A new 50-home subdivision is set to rise across from Plano East Senior High School, bringing more cars, more front-loaded driveways and a denser residential edge to one of east Plano’s most watched corridors.
Plano City Council unanimously approved the rezoning April 27 for 14.1 acres along Los Rios Boulevard, changing the land from estate development to planned development for single-family homes. The site sits north of Meadows Baptist Church and west of Plano East, putting the project squarely inside a school-area corridor where drop-off lines, church traffic and neighborhood streets already overlap.

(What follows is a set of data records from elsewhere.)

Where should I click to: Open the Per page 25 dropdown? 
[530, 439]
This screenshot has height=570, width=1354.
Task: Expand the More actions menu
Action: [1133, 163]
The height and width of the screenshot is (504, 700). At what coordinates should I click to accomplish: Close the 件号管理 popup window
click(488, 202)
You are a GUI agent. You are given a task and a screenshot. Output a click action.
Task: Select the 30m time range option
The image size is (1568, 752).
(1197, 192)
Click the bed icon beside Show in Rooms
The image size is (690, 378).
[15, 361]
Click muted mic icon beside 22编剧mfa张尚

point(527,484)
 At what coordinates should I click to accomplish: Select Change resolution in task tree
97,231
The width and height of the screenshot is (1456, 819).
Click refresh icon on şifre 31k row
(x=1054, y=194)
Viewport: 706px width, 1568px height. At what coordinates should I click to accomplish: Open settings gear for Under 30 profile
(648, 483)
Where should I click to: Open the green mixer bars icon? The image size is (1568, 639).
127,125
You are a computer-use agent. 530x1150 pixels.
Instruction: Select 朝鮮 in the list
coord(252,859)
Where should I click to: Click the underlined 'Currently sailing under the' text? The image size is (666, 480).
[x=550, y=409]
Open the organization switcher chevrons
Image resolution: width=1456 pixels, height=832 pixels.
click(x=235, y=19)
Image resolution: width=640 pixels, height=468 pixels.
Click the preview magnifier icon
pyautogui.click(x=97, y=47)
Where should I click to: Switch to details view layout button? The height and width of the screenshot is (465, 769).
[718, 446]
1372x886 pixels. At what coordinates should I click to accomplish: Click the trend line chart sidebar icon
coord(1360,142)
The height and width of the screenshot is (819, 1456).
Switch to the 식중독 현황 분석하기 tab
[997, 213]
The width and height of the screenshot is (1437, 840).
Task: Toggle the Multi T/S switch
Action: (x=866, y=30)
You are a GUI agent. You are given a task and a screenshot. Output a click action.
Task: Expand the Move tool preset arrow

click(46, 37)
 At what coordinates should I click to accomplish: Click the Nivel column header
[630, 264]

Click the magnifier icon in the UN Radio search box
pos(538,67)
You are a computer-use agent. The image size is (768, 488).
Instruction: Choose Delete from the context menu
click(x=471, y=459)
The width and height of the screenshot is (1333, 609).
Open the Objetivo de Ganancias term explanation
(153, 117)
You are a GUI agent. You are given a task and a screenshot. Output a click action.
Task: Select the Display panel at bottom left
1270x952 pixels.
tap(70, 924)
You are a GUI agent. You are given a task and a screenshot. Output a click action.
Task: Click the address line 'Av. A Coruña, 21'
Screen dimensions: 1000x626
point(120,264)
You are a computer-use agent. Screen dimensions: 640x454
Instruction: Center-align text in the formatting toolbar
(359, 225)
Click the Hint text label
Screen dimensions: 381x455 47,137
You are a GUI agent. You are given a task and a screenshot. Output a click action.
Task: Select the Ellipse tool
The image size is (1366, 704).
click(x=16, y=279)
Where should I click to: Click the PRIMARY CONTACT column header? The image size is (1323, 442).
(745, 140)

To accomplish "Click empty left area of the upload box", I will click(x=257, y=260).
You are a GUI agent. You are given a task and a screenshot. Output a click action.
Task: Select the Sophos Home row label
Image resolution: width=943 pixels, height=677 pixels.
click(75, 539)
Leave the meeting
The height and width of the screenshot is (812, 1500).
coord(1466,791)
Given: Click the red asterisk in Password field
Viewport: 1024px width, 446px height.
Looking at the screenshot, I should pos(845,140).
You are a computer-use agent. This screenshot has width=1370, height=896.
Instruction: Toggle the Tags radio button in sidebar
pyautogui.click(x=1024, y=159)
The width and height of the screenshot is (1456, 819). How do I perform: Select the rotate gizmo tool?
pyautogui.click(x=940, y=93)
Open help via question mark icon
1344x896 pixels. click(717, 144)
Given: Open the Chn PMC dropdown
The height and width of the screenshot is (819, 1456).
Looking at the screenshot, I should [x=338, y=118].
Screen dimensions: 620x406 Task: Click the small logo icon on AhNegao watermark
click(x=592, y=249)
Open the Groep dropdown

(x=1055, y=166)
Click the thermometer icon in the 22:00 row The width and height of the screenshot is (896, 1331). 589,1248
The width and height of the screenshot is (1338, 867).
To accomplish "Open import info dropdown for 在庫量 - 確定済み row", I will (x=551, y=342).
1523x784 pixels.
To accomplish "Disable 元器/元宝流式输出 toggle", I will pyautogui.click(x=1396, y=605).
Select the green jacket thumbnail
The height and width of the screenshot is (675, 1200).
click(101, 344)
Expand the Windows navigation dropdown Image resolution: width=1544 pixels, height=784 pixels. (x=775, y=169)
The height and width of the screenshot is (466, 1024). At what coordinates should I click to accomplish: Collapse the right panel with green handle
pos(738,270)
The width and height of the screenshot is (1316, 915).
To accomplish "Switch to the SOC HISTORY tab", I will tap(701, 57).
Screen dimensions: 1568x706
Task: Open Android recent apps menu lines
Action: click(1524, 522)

The plan calls for 50 single-family homes on 7,000-square-foot lots, with larger 9,000-square-foot lots at the ends of blocks. Each home will have a three-car garage, and the design includes a 20-foot landscape buffer along the western boundary, an 8-foot metal fence and one tree planted every 30 feet. For nearby property owners, those features are the main visual shield between the new homes and the existing corridor.
The city’s approval came after months of review. The proposal was first tabled by the Plano Planning and Zoning Commission in November 2025, then returned in March 2026 after additional discussion with the developer, the property owner and nearby residents. The commission asked that the single-family rezoning be converted into a planned development, and the case was presented again April 2 before going to council.

Mayor John Muns said support from the neighborhood stood out. “The support that the neighbors have for this, we quite frankly don’t see that a lot, so it’s refreshing,” he said. Community Impact reported that multiple residents and council members backed the zoning change, citing the project’s proximity to the high school and the scale of the lots.
The rezoning also reflects the squeeze on buildable land in Plano. Christina Day, the city’s planning director, said in July 2025 that only 4% of Plano’s land remained undeveloped, pushing the city toward more creative ways to meet demand for single-family housing. That pressure has come as Plano’s housing market has cooled, with Zillow placing the city’s average home value at $498,989 as of March 31, down 5.3% from a year earlier, and Redfin putting the March median sale price at $490,000, down 10.9%.

The tract also sits on the edge of a larger east Plano landscape. Oak Point Park and Nature Preserve, Plano’s largest park, extends to Los Rios Boulevard, underscoring how the corridor is becoming a tightly managed mix of homes, schools, church activity and city green space.